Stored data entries
-=-=-

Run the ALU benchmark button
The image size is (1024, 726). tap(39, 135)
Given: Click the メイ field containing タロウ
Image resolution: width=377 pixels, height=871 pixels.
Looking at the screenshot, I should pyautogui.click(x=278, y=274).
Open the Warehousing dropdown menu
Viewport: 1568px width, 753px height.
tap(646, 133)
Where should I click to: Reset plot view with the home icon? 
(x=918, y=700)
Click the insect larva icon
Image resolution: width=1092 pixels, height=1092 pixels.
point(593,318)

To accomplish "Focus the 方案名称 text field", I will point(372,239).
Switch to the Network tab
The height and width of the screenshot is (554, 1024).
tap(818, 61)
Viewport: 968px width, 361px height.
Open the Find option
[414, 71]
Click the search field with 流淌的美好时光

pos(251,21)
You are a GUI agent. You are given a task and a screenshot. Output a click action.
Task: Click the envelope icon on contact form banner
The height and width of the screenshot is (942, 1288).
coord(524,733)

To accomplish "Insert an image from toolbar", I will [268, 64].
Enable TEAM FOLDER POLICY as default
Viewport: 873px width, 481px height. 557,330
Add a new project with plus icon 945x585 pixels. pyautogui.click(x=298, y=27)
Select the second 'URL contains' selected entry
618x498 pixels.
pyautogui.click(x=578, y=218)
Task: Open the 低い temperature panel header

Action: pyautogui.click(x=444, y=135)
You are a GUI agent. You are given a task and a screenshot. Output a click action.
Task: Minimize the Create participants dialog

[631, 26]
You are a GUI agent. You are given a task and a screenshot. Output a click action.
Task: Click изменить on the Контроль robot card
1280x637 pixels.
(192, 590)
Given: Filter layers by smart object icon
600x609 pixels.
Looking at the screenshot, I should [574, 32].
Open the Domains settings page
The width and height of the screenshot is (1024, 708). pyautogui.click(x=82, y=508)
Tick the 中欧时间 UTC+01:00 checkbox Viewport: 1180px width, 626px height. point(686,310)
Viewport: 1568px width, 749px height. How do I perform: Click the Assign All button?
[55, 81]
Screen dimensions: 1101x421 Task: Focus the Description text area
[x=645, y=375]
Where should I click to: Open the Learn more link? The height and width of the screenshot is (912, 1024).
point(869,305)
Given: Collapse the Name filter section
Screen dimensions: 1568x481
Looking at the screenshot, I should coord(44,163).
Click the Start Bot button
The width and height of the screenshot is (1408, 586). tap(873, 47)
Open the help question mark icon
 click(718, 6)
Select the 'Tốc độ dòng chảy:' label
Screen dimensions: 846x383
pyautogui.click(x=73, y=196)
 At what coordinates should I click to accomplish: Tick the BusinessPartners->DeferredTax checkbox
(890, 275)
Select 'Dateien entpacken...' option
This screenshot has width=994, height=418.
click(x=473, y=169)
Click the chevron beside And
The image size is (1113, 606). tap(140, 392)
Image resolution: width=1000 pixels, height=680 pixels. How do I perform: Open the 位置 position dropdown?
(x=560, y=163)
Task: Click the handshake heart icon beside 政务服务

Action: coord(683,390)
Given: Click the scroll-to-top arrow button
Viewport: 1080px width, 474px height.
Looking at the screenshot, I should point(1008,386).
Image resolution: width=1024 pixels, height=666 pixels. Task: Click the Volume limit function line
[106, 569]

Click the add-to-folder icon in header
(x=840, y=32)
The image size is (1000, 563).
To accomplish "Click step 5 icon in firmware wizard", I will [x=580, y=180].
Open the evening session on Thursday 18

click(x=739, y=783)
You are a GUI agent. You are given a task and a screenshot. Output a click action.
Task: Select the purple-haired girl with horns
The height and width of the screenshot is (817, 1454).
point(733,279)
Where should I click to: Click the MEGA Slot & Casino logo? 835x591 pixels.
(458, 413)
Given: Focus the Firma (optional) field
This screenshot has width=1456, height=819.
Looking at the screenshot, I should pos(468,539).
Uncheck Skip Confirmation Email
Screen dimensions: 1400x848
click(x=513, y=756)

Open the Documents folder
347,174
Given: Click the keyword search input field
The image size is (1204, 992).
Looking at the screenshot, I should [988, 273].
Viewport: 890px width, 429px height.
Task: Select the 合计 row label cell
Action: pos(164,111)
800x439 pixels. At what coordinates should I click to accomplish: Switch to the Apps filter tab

-=-=-

All of the data above is to be transcribed without alteration.

Run the ALU benchmark button
The image size is (1024, 726). tap(39, 135)
Given: Click the メイ field containing タロウ
Image resolution: width=377 pixels, height=871 pixels.
Looking at the screenshot, I should pyautogui.click(x=278, y=274).
Open the Warehousing dropdown menu
Viewport: 1568px width, 753px height.
tap(646, 133)
Where should I click to: Reset plot view with the home icon? 
(x=918, y=700)
Click the insect larva icon
Image resolution: width=1092 pixels, height=1092 pixels.
point(593,318)

To accomplish "Focus the 方案名称 text field", I will point(372,239).
Switch to the Network tab
The height and width of the screenshot is (554, 1024).
tap(818, 61)
Viewport: 968px width, 361px height.
Open the Find option
[414, 71]
Click the search field with 流淌的美好时光

pos(251,21)
You are a GUI agent. You are given a task and a screenshot. Output a click action.
Task: Click the envelope icon on contact form banner
The height and width of the screenshot is (942, 1288).
coord(524,733)

To accomplish "Insert an image from toolbar", I will [268, 64].
Enable TEAM FOLDER POLICY as default
Viewport: 873px width, 481px height. 557,330
Add a new project with plus icon 945x585 pixels. pyautogui.click(x=298, y=27)
Select the second 'URL contains' selected entry
618x498 pixels.
pyautogui.click(x=578, y=218)
Task: Open the 低い temperature panel header

Action: pyautogui.click(x=444, y=135)
You are a GUI agent. You are given a task and a screenshot. Output a click action.
Task: Minimize the Create participants dialog

[631, 26]
You are a GUI agent. You are given a task and a screenshot. Output a click action.
Task: Click изменить on the Контроль robot card
1280x637 pixels.
(192, 590)
Given: Filter layers by smart object icon
600x609 pixels.
Looking at the screenshot, I should [574, 32].
Open the Domains settings page
The width and height of the screenshot is (1024, 708). pyautogui.click(x=82, y=508)
Tick the 中欧时间 UTC+01:00 checkbox Viewport: 1180px width, 626px height. point(686,310)
Viewport: 1568px width, 749px height. How do I perform: Click the Assign All button?
[55, 81]
Screen dimensions: 1101x421 Task: Focus the Description text area
[x=645, y=375]
Where should I click to: Open the Learn more link? The height and width of the screenshot is (912, 1024).
point(869,305)
Given: Collapse the Name filter section
Screen dimensions: 1568x481
Looking at the screenshot, I should coord(44,163).
Click the Start Bot button
The width and height of the screenshot is (1408, 586). tap(873, 47)
Open the help question mark icon
 click(718, 6)
Select the 'Tốc độ dòng chảy:' label
Screen dimensions: 846x383
pyautogui.click(x=73, y=196)
 At what coordinates should I click to accomplish: Tick the BusinessPartners->DeferredTax checkbox
(890, 275)
Select 'Dateien entpacken...' option
This screenshot has width=994, height=418.
click(x=473, y=169)
Click the chevron beside And
The image size is (1113, 606). tap(140, 392)
Image resolution: width=1000 pixels, height=680 pixels. How do I perform: Open the 位置 position dropdown?
(x=560, y=163)
Task: Click the handshake heart icon beside 政务服务

Action: coord(683,390)
Given: Click the scroll-to-top arrow button
Viewport: 1080px width, 474px height.
Looking at the screenshot, I should point(1008,386).
Image resolution: width=1024 pixels, height=666 pixels. Task: Click the Volume limit function line
[106, 569]

Click the add-to-folder icon in header
(x=840, y=32)
The image size is (1000, 563).
To accomplish "Click step 5 icon in firmware wizard", I will [x=580, y=180].
Open the evening session on Thursday 18

click(x=739, y=783)
You are a GUI agent. You are given a task and a screenshot. Output a click action.
Task: Select the purple-haired girl with horns
The height and width of the screenshot is (817, 1454).
point(733,279)
Where should I click to: Click the MEGA Slot & Casino logo? 835x591 pixels.
(458, 413)
Given: Focus the Firma (optional) field
This screenshot has width=1456, height=819.
Looking at the screenshot, I should pos(468,539).
Uncheck Skip Confirmation Email
Screen dimensions: 1400x848
click(x=513, y=756)

Open the Documents folder
347,174
Given: Click the keyword search input field
The image size is (1204, 992).
Looking at the screenshot, I should [988, 273].
Viewport: 890px width, 429px height.
Task: Select the 合计 row label cell
Action: pos(164,111)
800x439 pixels. At what coordinates should I click to accomplish: Switch to the Apps filter tab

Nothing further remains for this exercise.